I HAVE just come out of the Royal Bolton Hospital for the third time in three months and I feel I must make a few observations.

The food, although not Cordon Bleu, is very good, considering the financial restraints the catering staff must be under. The staff of the Planned Discharge Unit are the best in any hospital I've been in -- although I understand there are plans afoot to close it. As you would expect, I would have nothing but praise for nurses and doctors (Dr Zaidi in particular). Ask the ancillary staff, cleaners and porters, who have to survive on the minimum wage with nothing extra for overtime or weekends -- should firemen be getting £200 a day? Despite having to bring up families themselves on a quarter of this, they remain cheerful and caring.

But I would also like to make two other comments. Why are we not charged for our food when in hospital? We would have to pay for it, anyway, if we were at home.

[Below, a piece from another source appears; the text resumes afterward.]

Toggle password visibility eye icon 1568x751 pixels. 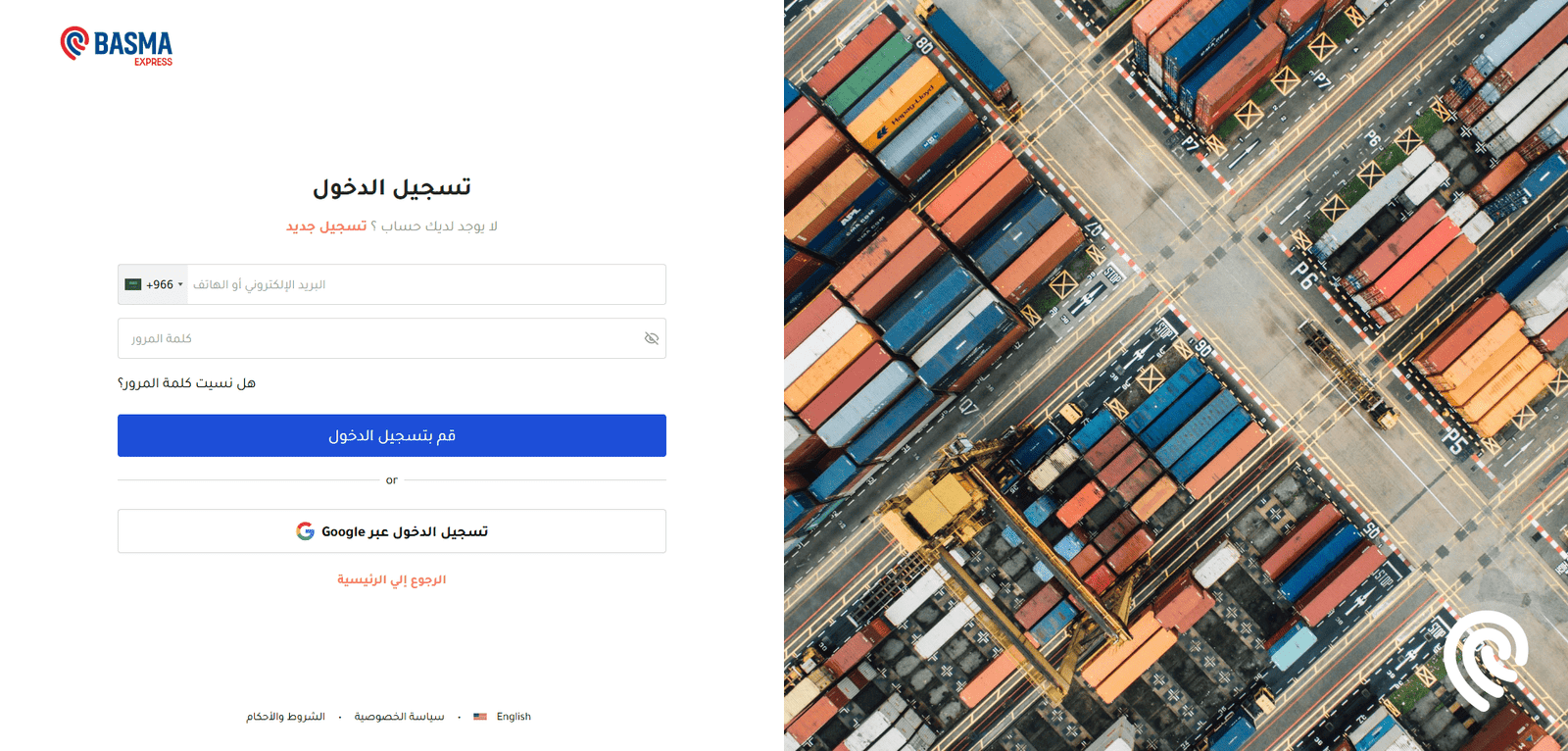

Secondly, why are patients (I would estimate there are between 10 and 20 at any one time), who are detained on the wards through alcohol or drug abuse, cared for so well for weeks on end and then, when discharged, return within weeks to be looked after again? They take up much-needed beds of the genuinely sick. If they come back time after time, why can't they be placed in hostels nearby, perhaps even cooking and cleaning for themselves? They are disruptive, sometimes violent and nearly all of them can be seen any day or night wandering about the hospital, sitting in the gardens and always smoking.